[Entries for locating text and elements]
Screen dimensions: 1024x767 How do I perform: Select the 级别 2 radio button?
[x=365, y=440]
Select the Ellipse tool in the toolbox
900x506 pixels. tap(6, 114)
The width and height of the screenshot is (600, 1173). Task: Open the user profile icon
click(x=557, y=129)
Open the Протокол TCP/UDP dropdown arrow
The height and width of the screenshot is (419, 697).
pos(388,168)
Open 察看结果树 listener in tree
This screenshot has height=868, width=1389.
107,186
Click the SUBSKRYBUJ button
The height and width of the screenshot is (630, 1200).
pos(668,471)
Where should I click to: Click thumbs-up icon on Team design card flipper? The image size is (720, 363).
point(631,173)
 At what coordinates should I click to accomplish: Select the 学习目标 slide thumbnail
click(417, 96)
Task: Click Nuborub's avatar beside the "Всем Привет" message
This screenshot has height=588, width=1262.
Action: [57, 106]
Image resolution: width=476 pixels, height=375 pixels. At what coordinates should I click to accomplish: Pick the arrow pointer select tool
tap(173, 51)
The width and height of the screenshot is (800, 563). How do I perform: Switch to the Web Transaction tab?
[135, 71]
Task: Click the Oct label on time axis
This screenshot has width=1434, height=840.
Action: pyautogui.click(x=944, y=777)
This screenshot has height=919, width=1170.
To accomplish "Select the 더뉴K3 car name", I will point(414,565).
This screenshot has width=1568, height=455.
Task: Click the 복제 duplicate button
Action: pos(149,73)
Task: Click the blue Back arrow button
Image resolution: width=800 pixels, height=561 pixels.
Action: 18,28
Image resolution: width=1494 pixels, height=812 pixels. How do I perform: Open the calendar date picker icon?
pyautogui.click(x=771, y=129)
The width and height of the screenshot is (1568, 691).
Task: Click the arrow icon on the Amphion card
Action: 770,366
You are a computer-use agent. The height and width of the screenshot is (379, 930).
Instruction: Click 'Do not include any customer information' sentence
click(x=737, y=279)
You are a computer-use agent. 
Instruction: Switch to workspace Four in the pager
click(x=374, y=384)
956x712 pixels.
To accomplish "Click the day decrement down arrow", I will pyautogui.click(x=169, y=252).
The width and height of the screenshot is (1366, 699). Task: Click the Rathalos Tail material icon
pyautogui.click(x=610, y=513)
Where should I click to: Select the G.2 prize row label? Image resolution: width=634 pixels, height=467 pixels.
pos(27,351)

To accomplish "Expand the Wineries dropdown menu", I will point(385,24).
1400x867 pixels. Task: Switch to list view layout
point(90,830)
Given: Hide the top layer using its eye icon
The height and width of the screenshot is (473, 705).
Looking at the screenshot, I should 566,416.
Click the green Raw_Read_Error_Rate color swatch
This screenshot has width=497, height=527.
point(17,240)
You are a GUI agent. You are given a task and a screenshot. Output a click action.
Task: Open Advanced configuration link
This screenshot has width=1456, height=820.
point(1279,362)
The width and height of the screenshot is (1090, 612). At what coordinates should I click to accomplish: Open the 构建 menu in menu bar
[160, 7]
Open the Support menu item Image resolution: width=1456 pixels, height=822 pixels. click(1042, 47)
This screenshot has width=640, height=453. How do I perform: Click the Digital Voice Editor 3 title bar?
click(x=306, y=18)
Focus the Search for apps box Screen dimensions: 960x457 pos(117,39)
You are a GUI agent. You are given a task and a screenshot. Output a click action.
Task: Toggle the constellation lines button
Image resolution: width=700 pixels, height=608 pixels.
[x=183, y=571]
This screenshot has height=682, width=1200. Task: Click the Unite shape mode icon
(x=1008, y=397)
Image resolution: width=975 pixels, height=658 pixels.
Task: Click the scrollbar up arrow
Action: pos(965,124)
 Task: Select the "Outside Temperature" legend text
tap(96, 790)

WRITTEN INSTRUCTION:
Could you write out the entries above again, changing each "How do I perform:" to "How can I do this:" and leaving everything else exactly the same?

SOLUTION TO THIS TASK:
Screen dimensions: 1024x767 How can I do this: Select the 级别 2 radio button?
[x=365, y=440]
Select the Ellipse tool in the toolbox
900x506 pixels. tap(6, 114)
The width and height of the screenshot is (600, 1173). Task: Open the user profile icon
click(x=557, y=129)
Open the Протокол TCP/UDP dropdown arrow
The height and width of the screenshot is (419, 697).
pos(388,168)
Open 察看结果树 listener in tree
This screenshot has height=868, width=1389.
107,186
Click the SUBSKRYBUJ button
The height and width of the screenshot is (630, 1200).
pos(668,471)
Where should I click to: Click thumbs-up icon on Team design card flipper? The image size is (720, 363).
point(631,173)
 At what coordinates should I click to accomplish: Select the 学习目标 slide thumbnail
click(417, 96)
Task: Click Nuborub's avatar beside the "Всем Привет" message
This screenshot has height=588, width=1262.
Action: [57, 106]
Image resolution: width=476 pixels, height=375 pixels. At what coordinates should I click to accomplish: Pick the arrow pointer select tool
tap(173, 51)
The width and height of the screenshot is (800, 563). How can I do this: Switch to the Web Transaction tab?
[135, 71]
Task: Click the Oct label on time axis
This screenshot has width=1434, height=840.
Action: pyautogui.click(x=944, y=777)
This screenshot has height=919, width=1170.
To accomplish "Select the 더뉴K3 car name", I will point(414,565).
This screenshot has width=1568, height=455.
Task: Click the 복제 duplicate button
Action: pos(149,73)
Task: Click the blue Back arrow button
Image resolution: width=800 pixels, height=561 pixels.
Action: 18,28
Image resolution: width=1494 pixels, height=812 pixels. How can I do this: Open the calendar date picker icon?
pyautogui.click(x=771, y=129)
The width and height of the screenshot is (1568, 691).
Task: Click the arrow icon on the Amphion card
Action: 770,366
You are a computer-use agent. The height and width of the screenshot is (379, 930).
Instruction: Click 'Do not include any customer information' sentence
click(x=737, y=279)
You are a computer-use agent. 
Instruction: Switch to workspace Four in the pager
click(x=374, y=384)
956x712 pixels.
To accomplish "Click the day decrement down arrow", I will pyautogui.click(x=169, y=252).
The width and height of the screenshot is (1366, 699). Task: Click the Rathalos Tail material icon
pyautogui.click(x=610, y=513)
Where should I click to: Select the G.2 prize row label? Image resolution: width=634 pixels, height=467 pixels.
pos(27,351)

To accomplish "Expand the Wineries dropdown menu", I will point(385,24).
1400x867 pixels. Task: Switch to list view layout
point(90,830)
Given: Hide the top layer using its eye icon
The height and width of the screenshot is (473, 705).
Looking at the screenshot, I should 566,416.
Click the green Raw_Read_Error_Rate color swatch
This screenshot has width=497, height=527.
point(17,240)
You are a GUI agent. You are given a task and a screenshot. Output a click action.
Task: Open Advanced configuration link
This screenshot has width=1456, height=820.
point(1279,362)
The width and height of the screenshot is (1090, 612). At what coordinates should I click to accomplish: Open the 构建 menu in menu bar
[160, 7]
Open the Support menu item Image resolution: width=1456 pixels, height=822 pixels. click(1042, 47)
This screenshot has width=640, height=453. How can I do this: Click the Digital Voice Editor 3 title bar?
click(x=306, y=18)
Focus the Search for apps box Screen dimensions: 960x457 pos(117,39)
You are a GUI agent. You are given a task and a screenshot. Output a click action.
Task: Toggle the constellation lines button
Image resolution: width=700 pixels, height=608 pixels.
[x=183, y=571]
This screenshot has height=682, width=1200. Task: Click the Unite shape mode icon
(x=1008, y=397)
Image resolution: width=975 pixels, height=658 pixels.
Task: Click the scrollbar up arrow
Action: pos(965,124)
 Task: Select the "Outside Temperature" legend text
tap(96, 790)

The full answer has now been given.